ForeverMissed
This memorial website was created in memory of our loved one, Tom Nielsen 58 years old , born on June 9, 1952 and passed away on June 27, 2010. We will remember him forever.
Posted by Patricia Nielsen on June 9, 2020
Tom would have been encouraged by the number of demonstrations for racial justice this year. I miss his political commentary now more than ever. He had such a good ability to soothe tension with humor if a discussion with an opposing voice became heated. We miss him this birthday.
Posted by Steven Schou on June 28, 2015
Tom would have made a wonderful grandpa. Make sure the grandchild on the way knows about him.
Posted by Patti Nielsen on June 9, 2014
Tom would have been 62 today and considering retiring, since most of his siblings have this year. He would have been working on getting the yard cleaned up after the huge hail storm that hit Blair. I am grateful for the way he planted so many bushes, trees and flowers. They will come back. He will never leave my heart.
Posted by Loyd Neve on June 9, 2014
The last 4 years have gone by fast and a lot has happened in the world, especially in politics. I often think of you often when thinking about the political mess we are in right now. I had fun yesterday help Patti cleanup after the hail storm. I thought about you as I was doing it knowing how much you loved doing that kind of work! I miss you.
Posted by Patti Nielsen on June 9, 2013
Tom was such a good conversationalist. He could talk about almost any subject. Of course, his favorite topic was politics. At times I wonder what he would have said about the news event of the day, but in general, I know, due to his liberal viewpoints. It is true that the departed stay in your heart, and Tom stays in our hearts and minds.
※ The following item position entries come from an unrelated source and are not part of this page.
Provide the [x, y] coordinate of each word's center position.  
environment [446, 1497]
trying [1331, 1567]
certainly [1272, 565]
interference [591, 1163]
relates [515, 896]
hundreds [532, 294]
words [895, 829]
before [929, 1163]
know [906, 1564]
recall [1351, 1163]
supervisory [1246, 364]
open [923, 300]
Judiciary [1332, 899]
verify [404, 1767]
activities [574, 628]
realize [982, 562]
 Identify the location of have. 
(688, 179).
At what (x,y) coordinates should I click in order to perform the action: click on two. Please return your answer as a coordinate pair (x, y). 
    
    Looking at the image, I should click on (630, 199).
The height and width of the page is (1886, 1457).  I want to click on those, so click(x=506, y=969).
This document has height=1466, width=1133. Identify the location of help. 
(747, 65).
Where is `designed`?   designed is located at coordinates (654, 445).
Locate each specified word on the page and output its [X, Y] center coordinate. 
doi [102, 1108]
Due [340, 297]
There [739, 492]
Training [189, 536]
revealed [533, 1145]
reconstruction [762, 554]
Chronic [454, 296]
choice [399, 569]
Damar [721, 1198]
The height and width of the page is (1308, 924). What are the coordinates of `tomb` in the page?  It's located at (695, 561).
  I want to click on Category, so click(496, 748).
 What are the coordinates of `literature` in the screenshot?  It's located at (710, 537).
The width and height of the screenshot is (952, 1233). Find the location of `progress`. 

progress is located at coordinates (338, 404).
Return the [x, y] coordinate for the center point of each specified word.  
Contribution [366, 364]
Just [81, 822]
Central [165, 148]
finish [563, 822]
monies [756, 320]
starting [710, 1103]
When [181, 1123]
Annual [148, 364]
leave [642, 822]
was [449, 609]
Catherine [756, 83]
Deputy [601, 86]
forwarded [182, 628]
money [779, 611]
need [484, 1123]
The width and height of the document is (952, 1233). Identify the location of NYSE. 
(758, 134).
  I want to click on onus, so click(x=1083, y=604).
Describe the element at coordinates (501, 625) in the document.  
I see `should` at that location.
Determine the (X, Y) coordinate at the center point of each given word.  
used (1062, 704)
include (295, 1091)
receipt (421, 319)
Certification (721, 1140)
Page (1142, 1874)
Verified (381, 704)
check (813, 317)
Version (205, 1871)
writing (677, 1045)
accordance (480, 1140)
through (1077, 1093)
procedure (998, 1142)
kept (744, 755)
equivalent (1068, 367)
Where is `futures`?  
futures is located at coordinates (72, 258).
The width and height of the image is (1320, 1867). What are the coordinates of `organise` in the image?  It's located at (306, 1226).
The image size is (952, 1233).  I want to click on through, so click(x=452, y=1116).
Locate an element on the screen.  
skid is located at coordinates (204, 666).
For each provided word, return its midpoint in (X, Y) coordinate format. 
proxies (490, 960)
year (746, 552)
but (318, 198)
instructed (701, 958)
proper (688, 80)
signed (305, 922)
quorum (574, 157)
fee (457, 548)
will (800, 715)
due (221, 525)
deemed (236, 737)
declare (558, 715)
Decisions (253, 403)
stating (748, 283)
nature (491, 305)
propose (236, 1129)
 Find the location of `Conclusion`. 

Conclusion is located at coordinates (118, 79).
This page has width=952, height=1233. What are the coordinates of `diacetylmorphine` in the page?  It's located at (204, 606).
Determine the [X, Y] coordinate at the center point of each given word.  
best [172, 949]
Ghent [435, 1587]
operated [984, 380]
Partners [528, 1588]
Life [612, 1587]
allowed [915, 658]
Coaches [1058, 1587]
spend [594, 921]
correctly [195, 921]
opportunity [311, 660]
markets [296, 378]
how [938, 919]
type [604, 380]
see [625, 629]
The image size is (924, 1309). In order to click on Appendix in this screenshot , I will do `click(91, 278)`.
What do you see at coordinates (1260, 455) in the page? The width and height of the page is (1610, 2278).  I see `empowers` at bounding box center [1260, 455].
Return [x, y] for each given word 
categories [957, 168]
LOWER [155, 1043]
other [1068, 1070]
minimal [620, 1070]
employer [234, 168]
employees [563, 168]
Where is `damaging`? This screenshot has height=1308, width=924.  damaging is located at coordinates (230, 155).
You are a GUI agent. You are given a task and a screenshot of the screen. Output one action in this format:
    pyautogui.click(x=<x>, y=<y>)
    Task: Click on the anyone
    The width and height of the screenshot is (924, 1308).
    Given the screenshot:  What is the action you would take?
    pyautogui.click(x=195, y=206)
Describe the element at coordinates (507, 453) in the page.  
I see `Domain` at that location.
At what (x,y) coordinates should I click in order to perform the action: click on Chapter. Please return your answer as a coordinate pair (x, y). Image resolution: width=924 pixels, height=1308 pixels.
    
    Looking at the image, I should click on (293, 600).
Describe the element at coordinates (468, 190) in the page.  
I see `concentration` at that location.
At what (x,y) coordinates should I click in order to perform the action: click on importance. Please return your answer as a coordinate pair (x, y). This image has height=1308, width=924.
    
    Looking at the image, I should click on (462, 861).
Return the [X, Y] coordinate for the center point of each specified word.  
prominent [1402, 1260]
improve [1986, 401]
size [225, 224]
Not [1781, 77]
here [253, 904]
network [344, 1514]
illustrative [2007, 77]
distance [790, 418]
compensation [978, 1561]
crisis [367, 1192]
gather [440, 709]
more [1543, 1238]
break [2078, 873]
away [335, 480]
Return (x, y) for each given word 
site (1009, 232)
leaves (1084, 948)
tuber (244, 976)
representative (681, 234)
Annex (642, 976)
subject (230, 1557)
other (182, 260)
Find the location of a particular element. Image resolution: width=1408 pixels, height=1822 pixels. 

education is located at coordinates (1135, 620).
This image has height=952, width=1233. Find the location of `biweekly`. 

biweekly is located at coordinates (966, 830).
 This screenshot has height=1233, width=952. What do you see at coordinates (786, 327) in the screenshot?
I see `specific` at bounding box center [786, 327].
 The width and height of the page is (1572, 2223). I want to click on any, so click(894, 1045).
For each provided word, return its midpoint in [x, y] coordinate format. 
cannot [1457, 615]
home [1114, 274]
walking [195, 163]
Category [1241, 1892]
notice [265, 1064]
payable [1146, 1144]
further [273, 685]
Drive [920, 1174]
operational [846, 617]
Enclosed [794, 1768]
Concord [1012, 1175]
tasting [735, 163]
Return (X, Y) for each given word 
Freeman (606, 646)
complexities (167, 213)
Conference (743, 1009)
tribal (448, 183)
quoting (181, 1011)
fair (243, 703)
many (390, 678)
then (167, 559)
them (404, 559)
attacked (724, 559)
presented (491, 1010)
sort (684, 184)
Posted by Patti Nielsen on June 27, 2012
Tom was an enthusiastic vacation planner and enjoyed each and every trip. When I've asked Erik and Sonja where they most feel their dad's presence, they talk about the outdoors near where they live. What a gift he gave them! They can carry him with them wherever they are.
Posted by Patti Nielsen on June 9, 2012
Tom would have been 60 today. Like the song "Forever Young," he'll always be 58 to me. Today I want to celebrate the Fun Tom. I loved that childlike, spontaneous part of him. He would throw snowballs at me, tease, laugh, go belly boarding with the kids in the ocean, and sneak up on me and say, "BOO!" Tom, you are missed and loved. Thanks for teaching us the importance of having fun.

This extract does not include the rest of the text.